◆ **MATERIAL SUPPLIED**:
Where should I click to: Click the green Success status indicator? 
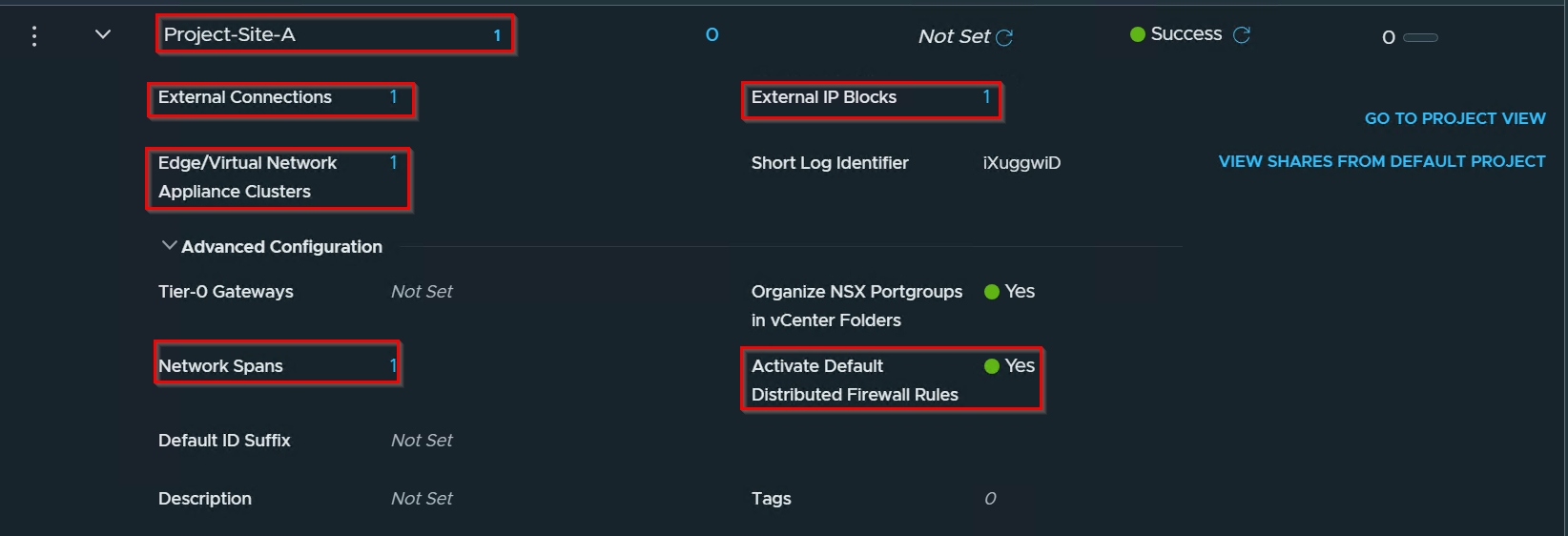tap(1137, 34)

==

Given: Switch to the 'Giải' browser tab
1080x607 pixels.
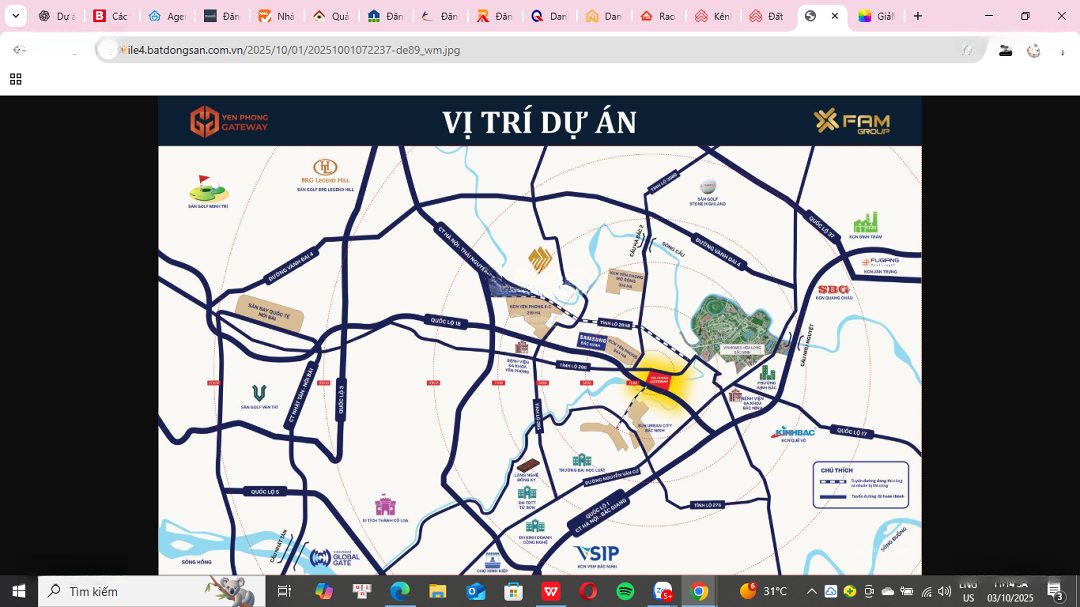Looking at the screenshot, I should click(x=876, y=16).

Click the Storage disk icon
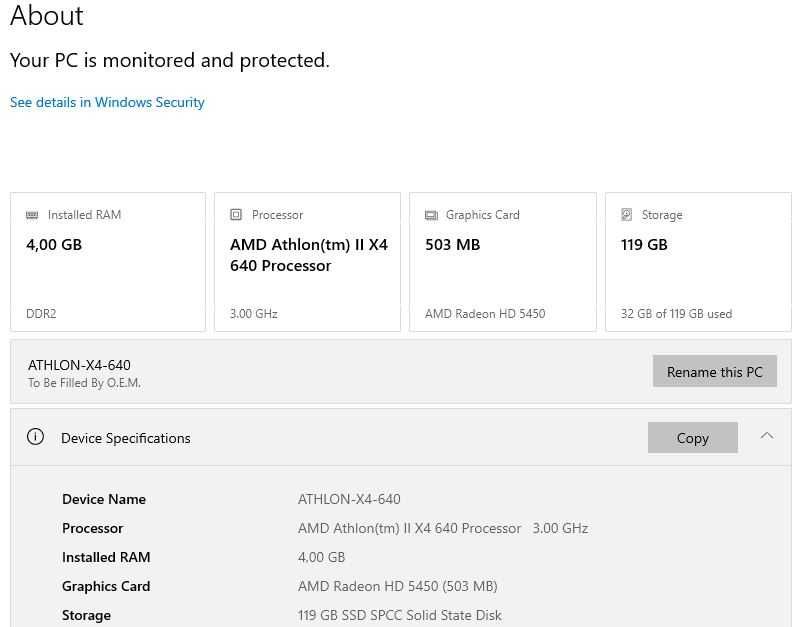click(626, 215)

◆ **WHAT IS BEING ASKED**:
Recast the records from the line containing "Where should I" down to and including the line containing "tap(1137, 34)" as a Markdown table with the columns Row and Record line. Omit the pictures and any blank lines.

◆ **ANSWER TO THIS PROBLEM**:
| Row | Record line |
|---|---|
| 1 | Where should I click to: Click the green Success status indicator?  |
| 2 | tap(1137, 34) |